0

I have been looking for a way to extract constants from C source files and reverse their byte order in one automated process (no manual input). So far, I've managed to utilize pycparser to do most of the heavy lifting for me and created a script that will print out all of the constants of a C file to the console. The format it prints is like this: Constant: int, 0x243F6A88

My question is does anyone know of an intuitive way to automate this conversion process in Python? I know how to reverse the byte order with join() but I am struggling to think of a way to do this in which I can minimize the amount of manual input. Ideally, my script would print out the constants (done already) and then use some sort of regex(maybe?) to convert any constant that starts with a 0x (there are a lot of random numbers that get printed that I don't want). I hope this makes sense, thanks!

what I have so far:

class ConstantVisitor(c_ast.NodeVisitor):
def __init__(self):
    self.values = []
def visit_Constant(self, node):
    self.values.append(node.value)
    node.show(showcoord=True)

def show_tree(filename):
# Note that cpp is used. Provide a path to your own cpp or
# make sure one exists in PATH.
    ast = parse_file(filename, use_cpp=True,cpp_args=['-E', r'-Iutils/fake_libc_include'])
    cv = ConstantVisitor()
    cv.visit(ast)

if __name__ == "__main__":
    if len(sys.argv) > 1:
        filename  = sys.argv[1]
    else:
        filename = 'xmrig-master/src/crypto/c_blake256.c'

    show_tree(filename)
GoMonkey
  • 321
  • 1
  • 2
  • 7
  • can you add example code to your question? – Sufiyan Ghori Nov 28 '18 at 03:38
  • It feels more stable to use a proper C parser instead of relying on regexes. Have a look at https://github.com/eliben/pycparser or something similar. – Selcuk Nov 28 '18 at 03:46
  • Hey Selcuk, I am using pycparser to print out the constants. However, I am looking for a way to reverse the byte order of those constants and I don't know if pycparser has that functionality. Thanks! – GoMonkey Nov 28 '18 at 04:26
  • If you only want to handle `0xDEADBEEF` style integer constants and they're always full length in the source (exactly eight hex digits), then using a regex to process an entire C file as text is pretty easy: `new_file.write(re.sub(r'\b0x([0-9A-Fa-f]{2})([0-9A-Fa-f]{2})([0-9A-Fa-f]{2})([0-9A-Fa-f]{2})\b', r'0x\4\3\2\1', old_file.read())`. Using a C parser library is going to be more robust, but also more complicated.

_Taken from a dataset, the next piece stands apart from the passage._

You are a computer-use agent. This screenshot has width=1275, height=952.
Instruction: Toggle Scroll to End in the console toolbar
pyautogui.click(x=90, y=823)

To make it work, you'd need to make your `Visitor` print out *everything* it encounters. Hex constants would get byteswapped before printing, everything else would stay the same. – Blckknght Nov 28 '18 at 05:15
  • Hey Blckknght, thanks for the reply. I know how to make the visitor print out everything it encounters but do you know of how I can byteswap the constants before printing? Thanks – GoMonkey Nov 29 '18 at 18:26

1 Answers1

0

You seem to have 3 steps in the task:

  1. Parse the code with pycparser - you have that
  2. Find all constants (just integer constants? how about floats?) and reverse their byte order
  3. Do something with the results

For (2) you can use something like the suggestions in this answer, but adjust it to the actual types you need.

For (3) it's not clear what you're trying to do; are you trying to write the constants back to the original C file? pycparser is not the best tool for that, then. You may want to use the Python bindings to Clang instead, because Clang tools are designed to modify existing code in place.

Eli Bendersky
  • 263,248
  • 89
  • 350
  • 412